Picking up the phone, she began punching in Manny Silva's number at the coast guard office. The receiver hadn't even cooled off completely from her last call. Thinking she'd probably end up with some bizarre fungus caused by holding damp plastic against her ear for too many hours, she settled in to listen to the rings, leave another message if need be.

"Manny Silva."

"Hallelujah."

"I beg your pardon?"

Manny Silva sounded like a parody of the generic midwestern radio announcer. His voice held none of the salsa or music implied by the name. Anna missed it, while being glad communication would be facilitated.

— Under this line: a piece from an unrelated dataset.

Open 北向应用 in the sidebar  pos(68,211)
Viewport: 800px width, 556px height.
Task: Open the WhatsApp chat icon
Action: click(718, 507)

Explaining her outburst would be a waste of time and she couldn't think of any way to do so that wouldn't carry the insult of implying he should have gotten back to her sooner.

She let it pass, introduced herself and reminded him that she was the lady who'd sent him the boat engine registration number by way of Lieutenant Henriquez.

"Yes. Yes. We did get something on that. Hold, please."

Anna would have given up coffee for a week to see this man. He didn't say "yeah" it was "yes" and his voice was so neutral and careful she pictured him looking more like a Bob Johnson and suffering mild embarrassment that a warmer-blooded ancestor had saddled him with a name he couldn't live up to.

"Here. I was going to call George with this. I didn't know there was a rush on it." He left a short silence for Anna to apologize and tell him there was no rush.

She'd taken against his voice and said nothing.

"The boat was bought from the manufacturer by Eurico's Marine Supply in Miami. It was purchased new in May of this year."

"Anything on who Enrico's sold it to?"

"Inquiries were made, but Enrico's was not forthcoming."

Manny Silva was not particularly forthcoming himself.

"Could you run it from the other end? If I gave you a name could you see if he had a boat registered anywhere in Florida?"

"Not everyone registers, licenses or even names their boats for a variety of reasons, not all of them criminal, but yes, I can do that."

"Ramon Diego," Anna said and waited. The faint clicking of fingers on a keyboard passed the time. Manny evidently was not one to give out progress reports or make small talk.

"Nothing. Many Diegos. No Ramon Diego."

"How about boats reported stolen?"

"No. We ran that automatically. Only one Scarab was reported. It was last year's model and cherry-red in color. I suppose it could have been repainted and the year written down wrong."

"I'll check into it," Anna said but she wouldn't. She'd pawed through enough smithereens of the blasted boat, she was certain she would have noticed if there'd been a coat of red paint beneath the green.

She appreciated he'd wasted none of her time with chitchat and thanked him with a degree of genuine sincerity.

Her investigation had reached a dead end. On her lieu days she could rent a car and drive up to Miami to question the people at Enrico's, but it would be a waste of time. If they weren't telling the coast guard, they certainly weren't going to tell her. With no crime but dying in a boat not your own, she was nowhere near getting a subpoena.

For a while she sat like a lump, thinking of nothing at all. There were things she could do: check out the boat Patrice had reported, start writing the reports on Bob's injury and the loss of the Bay Ranger. None of the options struck her as entertaining. Sitting in a dim air-conditioned room with the phone to her ear had sapped her of motivation. A nap sounded good.

Three fifteen. The day was about shot anyway.

There was another call she could make, Anna realized. It was based on a hunch, but an informed hunch. The pieces she'd collected came together. Mack-William "Mack" Macintyre-and Theresa met in the Cuban neighborhood in Miami where they had grown up.